Segundo Dali trata-se de uma fantasia inconsciente materializada, representada num mundo caótico proveniente do seu estado de alucinação que toma forma.
imagem 13 - último quadrante inferior direita do Toureiro alucinógeno
Apesar das temáticas do artista serem marcadas por fatos experienciados, como se pode observar, regularmente no último plano das imagens apresentadas neste artigo, quase sempre se vê uma praia, que pode ser Cadaqués, ou Port Ligat, ou ainda, o Cabo de Creus. Todos estes espaços fazem parte da história de Dali, localizados na Catalunha e que o artista preservou nas suas imagens mentais.
imagem 14 - Litoral da Catalunha – Cadaqués – Port Ligat
As temáticas anamorfoseadas desenvolvidas pelo artista, nas obras aqui apresentadas, evidenciam conteúdos que marcaram vários momentos vividos por ele, ocorrendo de forma alucinada e expressando seus sonhos ou fantasias inconscientes, mas sobrepondo-se a um fundo imagético, que traz recordações muito boas da vida do artista: as praias onde passou a sua infância nos momentos de lazer e prazer ou então a praia onde escolheu viver com Gala os seus melhores momentos, Port Ligat.
Nas obras aqui apresentadas, Dali explora a cor para dar vida às imagens, usando os azuis que indicam a sabedoria e equilíbrio, os amarelos apontando a energia vital, os terrosos associados à existência e vida, bem como os vermelhos eufóricos próprios da personalidade excêntrica do artista.
De acordo com o processo gestáltico da percepção é o mecanismo psicológico da simplificação que está presente na apreensão imediata do percebedor. Esta é uma regra geral para se identificar o que está no entorno dos seres humanos. Entretanto, na obra de Salvador Dali a ocorrência deste processo perceptual é muito difícil, porque a complexidade do trabalho paranóico crítico impede a percepção por simplicidade.
Como ele tinha o compromisso na sua produção com o Surrealismo e o realizava a partir do próprio inconsciente, esta produção artística exige do leitor uma viagem perceptiva que necessita exercitar o seu olhar fruidor.
Procurei demonstrar neste texto que para ler a obra de Dali é necessário um exercício perceptual bastante complexo.
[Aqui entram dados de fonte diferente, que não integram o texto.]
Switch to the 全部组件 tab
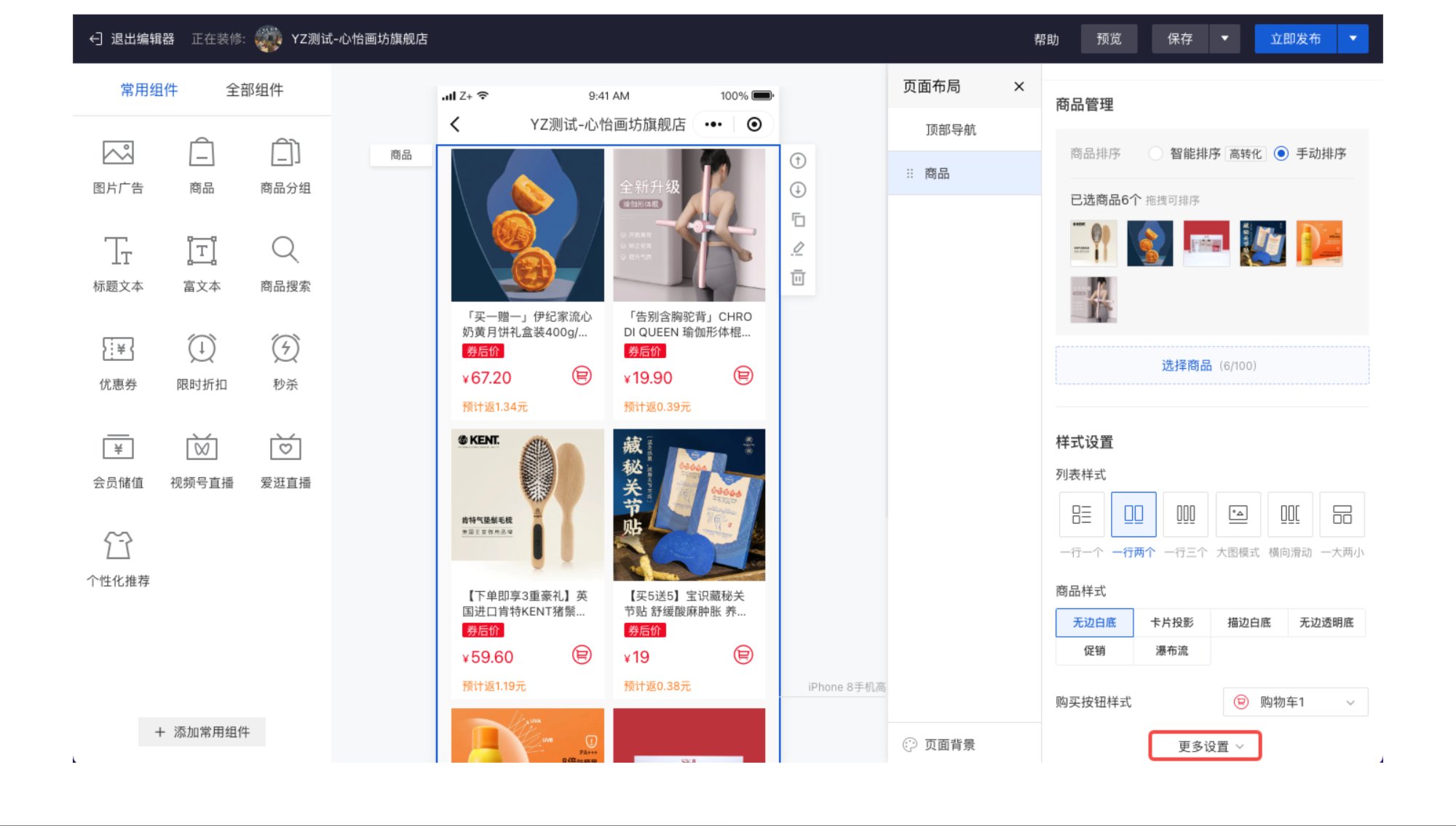The height and width of the screenshot is (826, 1456). 254,90
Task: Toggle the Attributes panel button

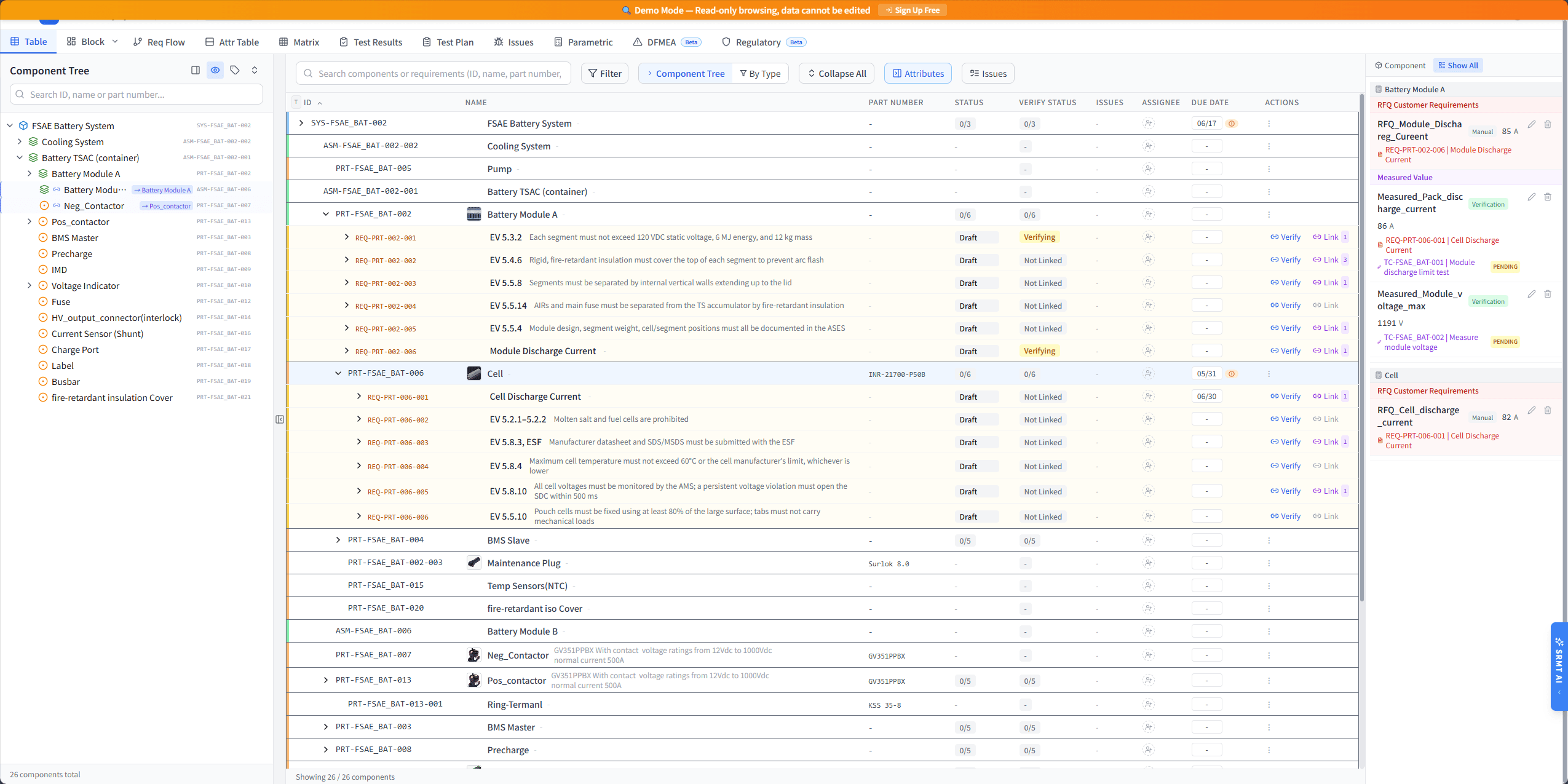Action: coord(917,73)
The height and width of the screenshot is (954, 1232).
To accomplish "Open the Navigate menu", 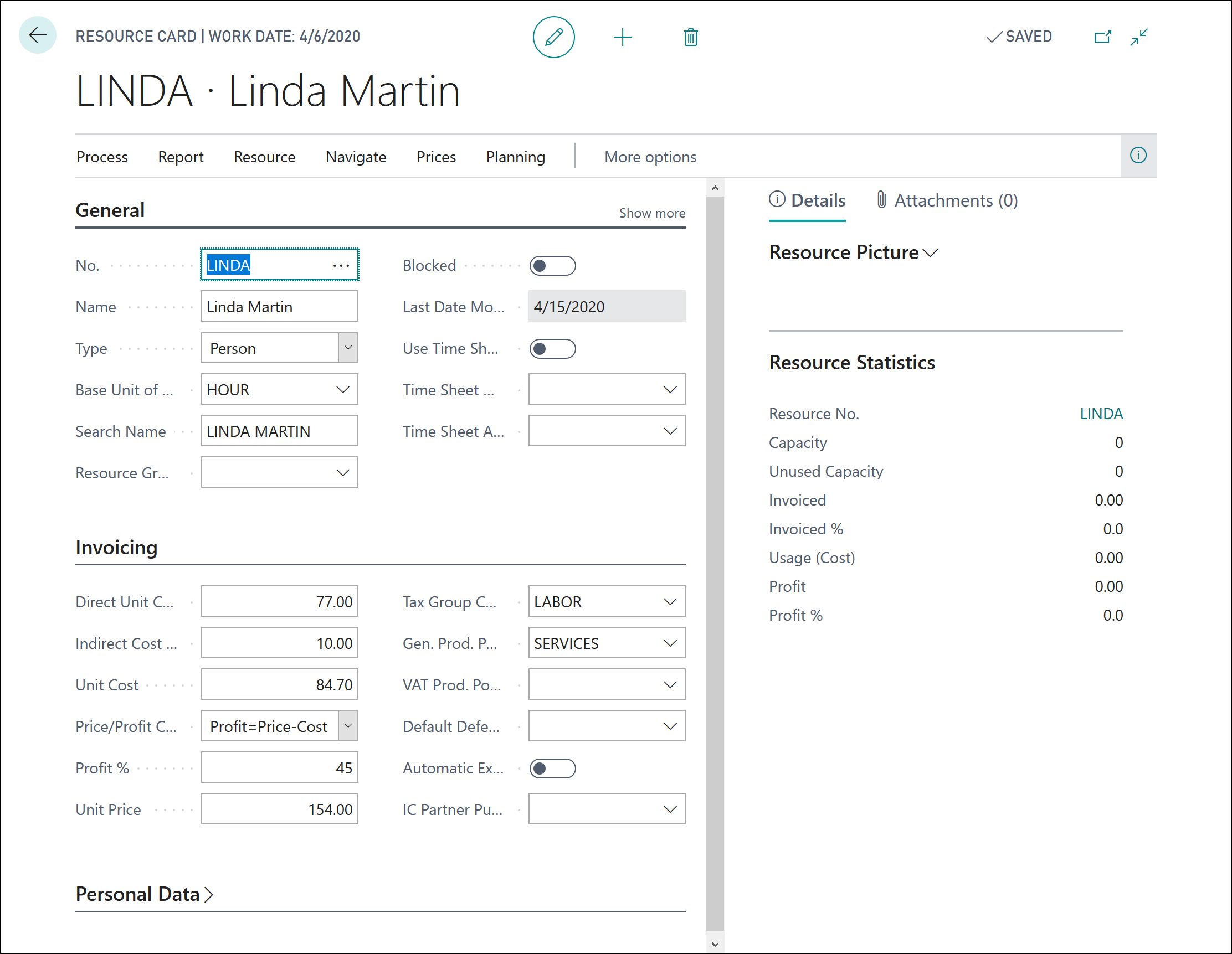I will (x=356, y=157).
A riqueza da obra e a beleza das cores e dos temas são os elementos componentes, cujo conteúdo tem por desafio compreender o que o artista catalão quis expressar para o mundo, quando afirmava “O Surrealismo sou eu”.
Bibliografia utilizada:
DESCHARNES, Robert e NÉRET, Gilles - SALVADOR DALI 1904-1989 - A OBRA PINTADA 1904-1946 - Germany: Benedikt Taschen, 1997.
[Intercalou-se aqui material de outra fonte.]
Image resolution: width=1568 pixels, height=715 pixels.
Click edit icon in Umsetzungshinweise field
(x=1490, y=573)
GIBSON, Ian – LA VIDA DESAFORADA DE SALVADOR DALI – Barcelona: Anagrama Editorial, 1998.
GIBSON, Ian - LORCA-DALI. EL AMOR QUE NO PUDO SER - Barcelona: Plaza & Janés Editores, 2000.
MADDOX, Conroy - SALVADOR DALI 1904-1989: O GÊNIO EXCÊNTRICO - Germany: Benedikt Taschen, 1993.
NÉRET, Gilles - SALVADOR DALI 1904 - 1989 - Germany: Benedikt Taschen, 1996.